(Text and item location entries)

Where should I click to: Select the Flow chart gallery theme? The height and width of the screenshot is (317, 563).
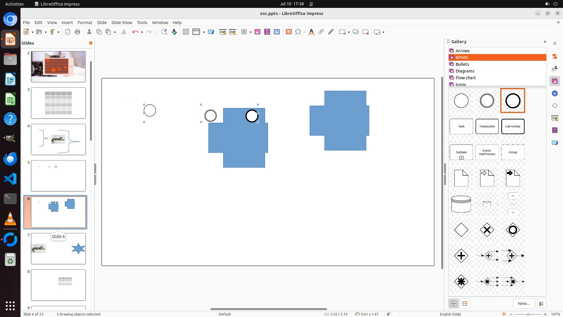click(x=466, y=78)
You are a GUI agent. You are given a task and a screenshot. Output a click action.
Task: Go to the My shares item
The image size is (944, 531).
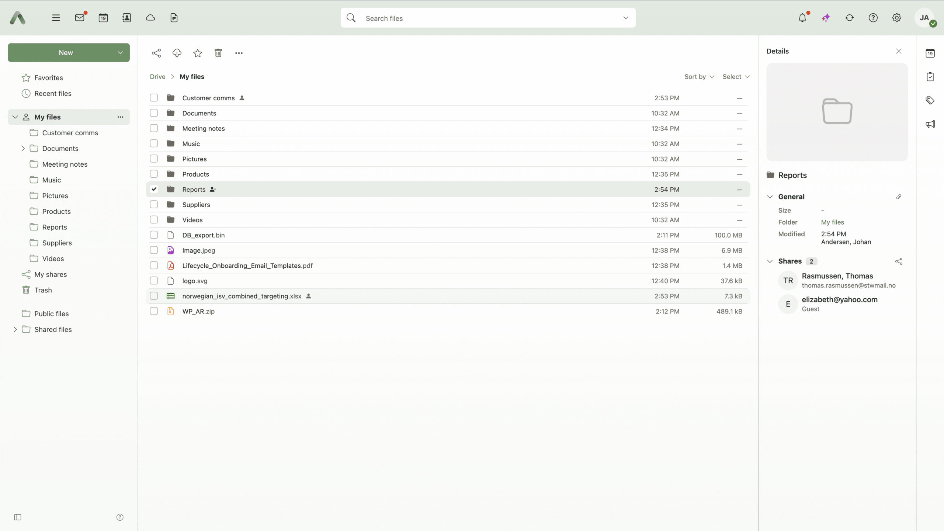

*WHAT YOU NEED TO DO*: Arrange every line of the material above as a Markdown table with the columns Row and Line, numbering the rows and omitting blank lines. Keep the pictures out of the table.

*WRITTEN ANSWER*:
| Row | Line |
|---|---|
| 1 | Where should I click to: Select the Flow chart gallery theme? The height and width of the screenshot is (317, 563). |
| 2 | click(x=466, y=78) |
| 3 | You are a GUI agent. You are given a task and a screenshot. Output a click action. |
| 4 | Task: Go to the My shares item |
| 5 | The image size is (944, 531). |